The notary journal is a vital asset to every notary public. It provides the permanent written record of the notary’s official acts. Notarized documents may be lost, destroyed, or challenged, yet the journal remains as the definitive proof that a document was executed on a certain date by a certain person. The notary journal offers proof, protection, and prevention against fraud for notaries and the public they serve. Every court in this country recognizes a notary’s journal as prima facie evidence that what is recorded therein is an accurate record of what occurred. As a notary, you are expected to be able to credibly testify as to the circumstances surrounding every notarial act you perform, even years after the notarization took place. Your journal is the contemporaneous documentation that supports your testimony. Notaries have always been required to create such a record under the common law theory of reasonable care; in 2009 the Montana Legislature codified this responsibility and enumerated the information that Montana notaries are expected to record in their journals.
By law, the notary journal is the property and responsibility of the notary public, regardless of who paid for it and it is the notary’s duty to keep and maintain a journal for as long as he or she holds a commission. Upon the notary’s resignation, retirement, or death, the journal(s) must be turned into the office of the Clerk and Recorder in the county where the notary last resided.

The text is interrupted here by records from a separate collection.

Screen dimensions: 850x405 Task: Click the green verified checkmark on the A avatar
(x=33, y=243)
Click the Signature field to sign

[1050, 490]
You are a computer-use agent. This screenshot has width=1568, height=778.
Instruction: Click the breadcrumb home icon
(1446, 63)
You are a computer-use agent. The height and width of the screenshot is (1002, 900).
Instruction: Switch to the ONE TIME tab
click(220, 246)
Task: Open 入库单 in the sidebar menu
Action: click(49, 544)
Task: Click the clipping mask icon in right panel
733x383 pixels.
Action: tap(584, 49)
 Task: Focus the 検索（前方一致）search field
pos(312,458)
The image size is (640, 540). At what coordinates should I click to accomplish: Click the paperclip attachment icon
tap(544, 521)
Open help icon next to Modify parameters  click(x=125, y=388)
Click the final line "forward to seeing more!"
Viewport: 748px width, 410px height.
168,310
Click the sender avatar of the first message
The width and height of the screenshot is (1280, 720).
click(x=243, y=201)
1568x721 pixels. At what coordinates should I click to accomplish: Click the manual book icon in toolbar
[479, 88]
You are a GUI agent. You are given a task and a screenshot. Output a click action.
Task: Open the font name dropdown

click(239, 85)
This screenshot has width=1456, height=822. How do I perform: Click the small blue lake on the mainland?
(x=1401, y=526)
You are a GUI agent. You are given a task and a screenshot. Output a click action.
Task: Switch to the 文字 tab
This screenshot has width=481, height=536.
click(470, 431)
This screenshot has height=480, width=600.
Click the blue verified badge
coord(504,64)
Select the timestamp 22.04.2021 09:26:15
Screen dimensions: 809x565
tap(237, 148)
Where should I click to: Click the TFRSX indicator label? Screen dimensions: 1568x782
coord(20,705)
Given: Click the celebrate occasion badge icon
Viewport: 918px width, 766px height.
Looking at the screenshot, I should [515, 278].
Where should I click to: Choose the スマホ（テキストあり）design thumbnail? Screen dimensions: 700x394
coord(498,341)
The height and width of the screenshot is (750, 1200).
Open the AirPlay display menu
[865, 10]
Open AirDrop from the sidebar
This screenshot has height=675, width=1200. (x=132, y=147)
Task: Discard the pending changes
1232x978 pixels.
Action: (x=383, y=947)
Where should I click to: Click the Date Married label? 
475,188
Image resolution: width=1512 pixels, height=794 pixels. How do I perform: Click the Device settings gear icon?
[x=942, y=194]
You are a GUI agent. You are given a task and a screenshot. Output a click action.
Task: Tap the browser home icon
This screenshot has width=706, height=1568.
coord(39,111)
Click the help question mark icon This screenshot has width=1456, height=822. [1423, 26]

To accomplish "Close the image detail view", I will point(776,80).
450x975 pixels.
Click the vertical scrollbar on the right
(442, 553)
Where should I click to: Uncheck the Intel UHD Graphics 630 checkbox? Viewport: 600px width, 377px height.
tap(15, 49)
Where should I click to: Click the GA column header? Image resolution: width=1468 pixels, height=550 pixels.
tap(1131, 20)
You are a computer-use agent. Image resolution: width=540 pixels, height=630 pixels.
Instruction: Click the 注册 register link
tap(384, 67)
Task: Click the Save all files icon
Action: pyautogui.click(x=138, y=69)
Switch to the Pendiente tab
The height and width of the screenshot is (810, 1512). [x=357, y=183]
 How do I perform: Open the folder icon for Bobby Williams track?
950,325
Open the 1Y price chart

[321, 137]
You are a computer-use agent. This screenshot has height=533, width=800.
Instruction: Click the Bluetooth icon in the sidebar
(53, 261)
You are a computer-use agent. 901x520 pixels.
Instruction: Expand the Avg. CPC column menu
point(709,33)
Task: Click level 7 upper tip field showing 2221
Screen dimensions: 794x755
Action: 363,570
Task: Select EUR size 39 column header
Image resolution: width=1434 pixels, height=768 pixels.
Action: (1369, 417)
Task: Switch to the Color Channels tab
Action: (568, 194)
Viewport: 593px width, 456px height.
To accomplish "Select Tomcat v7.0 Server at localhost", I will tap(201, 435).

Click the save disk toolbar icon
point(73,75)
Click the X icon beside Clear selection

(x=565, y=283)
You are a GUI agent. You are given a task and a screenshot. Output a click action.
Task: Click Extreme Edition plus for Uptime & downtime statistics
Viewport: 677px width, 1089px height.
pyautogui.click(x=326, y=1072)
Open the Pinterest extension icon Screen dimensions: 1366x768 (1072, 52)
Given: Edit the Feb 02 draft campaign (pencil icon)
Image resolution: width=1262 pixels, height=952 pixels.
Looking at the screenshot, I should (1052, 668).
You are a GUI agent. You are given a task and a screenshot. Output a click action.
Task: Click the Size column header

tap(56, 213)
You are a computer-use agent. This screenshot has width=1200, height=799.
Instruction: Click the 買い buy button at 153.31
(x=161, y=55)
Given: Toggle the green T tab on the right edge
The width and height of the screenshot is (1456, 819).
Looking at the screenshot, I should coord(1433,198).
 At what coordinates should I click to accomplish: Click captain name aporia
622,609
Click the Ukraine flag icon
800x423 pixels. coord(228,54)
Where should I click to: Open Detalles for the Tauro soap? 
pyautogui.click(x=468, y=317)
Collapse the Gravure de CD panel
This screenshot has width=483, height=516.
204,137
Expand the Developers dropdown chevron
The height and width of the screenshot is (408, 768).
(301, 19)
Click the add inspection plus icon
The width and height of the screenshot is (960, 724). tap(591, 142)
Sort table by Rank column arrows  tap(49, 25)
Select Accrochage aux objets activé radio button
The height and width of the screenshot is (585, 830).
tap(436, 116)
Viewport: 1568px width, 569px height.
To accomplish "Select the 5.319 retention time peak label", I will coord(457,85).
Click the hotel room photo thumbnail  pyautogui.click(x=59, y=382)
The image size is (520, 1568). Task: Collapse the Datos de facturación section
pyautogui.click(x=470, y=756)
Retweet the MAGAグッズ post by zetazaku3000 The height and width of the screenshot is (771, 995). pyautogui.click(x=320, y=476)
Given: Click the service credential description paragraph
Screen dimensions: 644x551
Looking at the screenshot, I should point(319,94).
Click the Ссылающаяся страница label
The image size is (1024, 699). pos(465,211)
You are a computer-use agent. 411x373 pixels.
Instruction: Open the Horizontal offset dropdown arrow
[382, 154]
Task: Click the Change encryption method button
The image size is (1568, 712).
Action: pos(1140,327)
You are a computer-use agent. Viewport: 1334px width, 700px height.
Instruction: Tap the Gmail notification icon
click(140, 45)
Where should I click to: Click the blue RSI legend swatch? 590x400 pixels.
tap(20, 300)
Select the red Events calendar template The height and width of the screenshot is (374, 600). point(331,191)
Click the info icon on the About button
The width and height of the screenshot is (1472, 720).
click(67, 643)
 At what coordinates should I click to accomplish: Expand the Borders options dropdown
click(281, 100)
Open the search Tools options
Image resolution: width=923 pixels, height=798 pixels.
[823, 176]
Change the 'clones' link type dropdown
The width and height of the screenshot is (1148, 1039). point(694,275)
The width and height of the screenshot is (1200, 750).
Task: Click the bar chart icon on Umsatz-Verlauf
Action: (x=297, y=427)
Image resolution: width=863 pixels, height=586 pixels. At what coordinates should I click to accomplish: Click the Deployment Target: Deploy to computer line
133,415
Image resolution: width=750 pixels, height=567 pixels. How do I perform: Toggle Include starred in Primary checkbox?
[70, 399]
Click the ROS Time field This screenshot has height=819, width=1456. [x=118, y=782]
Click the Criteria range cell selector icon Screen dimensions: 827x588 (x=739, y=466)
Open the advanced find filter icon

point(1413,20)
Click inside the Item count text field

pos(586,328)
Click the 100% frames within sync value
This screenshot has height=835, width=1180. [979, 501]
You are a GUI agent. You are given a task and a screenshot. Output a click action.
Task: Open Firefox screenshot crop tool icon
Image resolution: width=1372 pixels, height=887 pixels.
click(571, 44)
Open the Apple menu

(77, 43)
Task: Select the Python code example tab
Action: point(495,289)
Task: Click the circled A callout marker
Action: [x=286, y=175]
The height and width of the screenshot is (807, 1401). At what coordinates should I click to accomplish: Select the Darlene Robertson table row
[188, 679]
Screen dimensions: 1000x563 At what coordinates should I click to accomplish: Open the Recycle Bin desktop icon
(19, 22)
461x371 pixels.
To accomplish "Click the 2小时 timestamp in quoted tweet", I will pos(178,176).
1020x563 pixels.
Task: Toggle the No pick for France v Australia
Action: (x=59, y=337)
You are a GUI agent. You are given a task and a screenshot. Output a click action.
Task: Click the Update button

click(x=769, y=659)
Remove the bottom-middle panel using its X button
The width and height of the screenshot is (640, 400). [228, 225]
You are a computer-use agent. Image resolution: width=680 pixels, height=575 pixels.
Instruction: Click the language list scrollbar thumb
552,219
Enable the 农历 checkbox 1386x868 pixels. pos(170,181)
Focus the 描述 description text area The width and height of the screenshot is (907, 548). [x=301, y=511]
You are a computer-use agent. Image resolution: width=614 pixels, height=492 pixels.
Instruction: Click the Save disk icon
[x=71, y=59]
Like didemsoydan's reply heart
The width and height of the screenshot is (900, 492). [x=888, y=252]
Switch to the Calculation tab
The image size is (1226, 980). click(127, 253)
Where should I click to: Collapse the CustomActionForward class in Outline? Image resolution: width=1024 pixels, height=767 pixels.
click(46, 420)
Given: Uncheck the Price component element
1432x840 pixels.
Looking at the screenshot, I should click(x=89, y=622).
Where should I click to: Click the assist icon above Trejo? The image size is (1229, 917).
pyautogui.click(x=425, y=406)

The Secretary of State has not defined a specific format for the Notary Journal. You may choose the design that fits your particular demands best. There are several designs on the market; all of them include spaces for the information required by Montana law. Below are illustrations of two popular types of journals – the linear style and the block style – that show how the mandated information should be entered in your journal for each notarial act you perform:
Linear Style – each entry is recorded on one line across both sides of the book. Generally the printed name, address, and signature of the signer are in the middle so that it is impossible to remove or add a page to the book, making it highly tamper-proof.
Block Style – each entry is recorded within a defined, usually numbered, block. The specific designs of this type of journal will vary, but all will contain space for the necessary information, including the signature of the signer(s).
- Date Notarized: This is the date on which you actually perform the notarization; it may or may not be the same as the date of document. You may never pre- or post-date a notarial act.
- Type of Notarial Act: You only have seven possibilities: an ACKNOWLEDGEMENT, a SIGNATURE, a JURAT, an OATH, a CERTIFIED COPY, a DEPOSITION, or a PROTEST OF INSTRUMENT (The last two require additional training and are not used by most notaries).
- Date of Document: This date can be the date the document was issued or the date it was signed and is usually printed on the document before it is signed. If no date appears on the document, you may consider the date of notarization as the date of the document. Documents which are acknowledged may have been signed on a different date than the day they are notarized.
- Type of Document(s): This can be a very generic term of art (i.e., “contract”, “motion”), a form number, or a short description of the document. The signer must be able to explain to you what type of document is being signed if it is not obvious to you. If more than one document is being notarized, you must list each type or identifying group and how many documents are in the group (i.e., 3 trust docs – file # K12345.)
- Type of ID: Again, your possible entries are limited. If you know the signer well, enter PERSONAL KNOWLEDGE; if you are relying on satisfactory evidence, you should just enter the ISSUING ENTITY AND TYPE OF DOCUMENT; and finally, if you rely on a CREDIBLE WITNESS your journal should reflect that you performed two separate notarial acts, including the oath of the credible witness and the acknowledgement, signature, or jurat of the signer. The linear style books will have two separate entries: one for the signer and one for the credible witness. Block style books usually provide for the credible witness’ signature in the same block as the signer’s.
- The Printed Name, Signature, And Address of the Signer: The absolutely most important entry in the journal. This proves that the signer was in your physical presence at the time the notarization was performed. The signer should complete this section without assistance; however the notary may enter the address and printed name if the signer is having difficulty writing. The signature MUST be made by the signer!
- Other Information: Use this space to include any information that may be pertinent to the situation. It is especially helpful to note anything usual or additional that occurred or was a part of the transaction.
- Number of Documents: If more than one document was signed by the same person at the same time you may record them together, but you must indicate how many documents there were in the group.